Help Your Business By Understanding Hazardous Waste Treatment

Posted: July 2, 2014
Source: Environmental Leader.com

The EPA’s definition of waste treatment can be confusing and potentially costly, so it is important that hazardous waste generators be clear as to what activities might be considered as treatment of hazardous waste, according to Pollution Engineering.

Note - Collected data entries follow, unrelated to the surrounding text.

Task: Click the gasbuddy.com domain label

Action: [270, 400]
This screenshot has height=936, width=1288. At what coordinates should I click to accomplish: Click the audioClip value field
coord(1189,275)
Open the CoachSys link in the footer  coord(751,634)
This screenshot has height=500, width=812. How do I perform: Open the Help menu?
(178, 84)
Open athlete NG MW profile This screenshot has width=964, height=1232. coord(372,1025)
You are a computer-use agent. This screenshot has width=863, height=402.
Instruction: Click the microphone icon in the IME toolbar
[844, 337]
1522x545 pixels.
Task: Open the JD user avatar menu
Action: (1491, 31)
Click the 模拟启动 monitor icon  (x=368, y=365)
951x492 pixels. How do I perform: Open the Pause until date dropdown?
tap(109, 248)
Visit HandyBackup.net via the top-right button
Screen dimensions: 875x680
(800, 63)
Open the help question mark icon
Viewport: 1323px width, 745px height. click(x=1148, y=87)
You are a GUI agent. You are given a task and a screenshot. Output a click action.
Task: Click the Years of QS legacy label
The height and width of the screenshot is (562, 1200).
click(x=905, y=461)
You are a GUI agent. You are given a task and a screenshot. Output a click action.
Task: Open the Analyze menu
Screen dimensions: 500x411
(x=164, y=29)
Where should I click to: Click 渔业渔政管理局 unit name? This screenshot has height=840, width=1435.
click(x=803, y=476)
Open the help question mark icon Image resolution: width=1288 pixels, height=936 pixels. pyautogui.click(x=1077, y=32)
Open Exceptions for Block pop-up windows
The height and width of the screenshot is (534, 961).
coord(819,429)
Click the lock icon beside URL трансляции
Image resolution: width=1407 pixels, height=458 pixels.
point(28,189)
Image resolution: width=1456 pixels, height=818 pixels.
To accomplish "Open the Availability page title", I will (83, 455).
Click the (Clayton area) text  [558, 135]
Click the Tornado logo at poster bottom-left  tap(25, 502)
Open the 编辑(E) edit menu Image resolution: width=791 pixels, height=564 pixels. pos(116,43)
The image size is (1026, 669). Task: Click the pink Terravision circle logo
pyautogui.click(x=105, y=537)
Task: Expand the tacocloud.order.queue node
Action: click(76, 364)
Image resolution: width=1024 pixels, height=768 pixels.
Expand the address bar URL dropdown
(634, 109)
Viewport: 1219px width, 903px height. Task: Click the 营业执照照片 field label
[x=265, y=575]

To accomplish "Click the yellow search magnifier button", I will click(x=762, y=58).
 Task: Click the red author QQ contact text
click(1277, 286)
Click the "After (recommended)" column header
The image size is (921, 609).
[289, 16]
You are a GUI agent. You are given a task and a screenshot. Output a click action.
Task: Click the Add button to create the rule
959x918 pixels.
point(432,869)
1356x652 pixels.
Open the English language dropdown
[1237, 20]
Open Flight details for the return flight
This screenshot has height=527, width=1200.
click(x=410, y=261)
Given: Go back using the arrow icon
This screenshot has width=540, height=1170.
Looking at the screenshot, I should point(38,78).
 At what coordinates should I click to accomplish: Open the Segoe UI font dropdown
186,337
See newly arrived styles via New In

Under the Resource Conservation and Recovery Act, treating a waste means changing the physical, chemical or biological characteristics of it. Examples of these types of change might be:

  • Making a waste less corrosive or toxic
  • Reducing a waste’s volume through evaporation
  • Burning waste to obtain energy from it
  • Leaving waste paint in the open to let volatile organic compounds in it vaporize
  • Adding an acid or alkaline into a waste stream to reduce its corrosivity
  • Doing something to waste to make it easier or less costly to transport or store


It is important to understand point of generation and its role in hazardous waste treatment. The simplest way to view it is like this: once a material is removed from the manufacturing process to be discarded, it becomes waste. Changing the hazardous characteristic of any material after it has left the manufacturing process is considered to be treating that hazardous waste.

A sample scenario would be where chemicals are being brewed in a reactor and the brew is very corrosive. At some point it is decided to add chemicals to the reactor to make the brew less corrosive. Is this an example of treating hazardous waste? The answer is no. This is an important distinction because no waste, hazardous or otherwise, had yet been generated. It was the manufacturing process that was being altered.

There are certain situations under the RCRA where treatment of hazardous wastes is allowed. A common exemption is “Elementary Neutralization Unit.” Neutralizing these waste streams is allowed because they are hazardous solely because they exhibit the corrosivity characteristic. However, this is a federal exemption and some states put severe restrictions on such practices. Always check with your state agency first.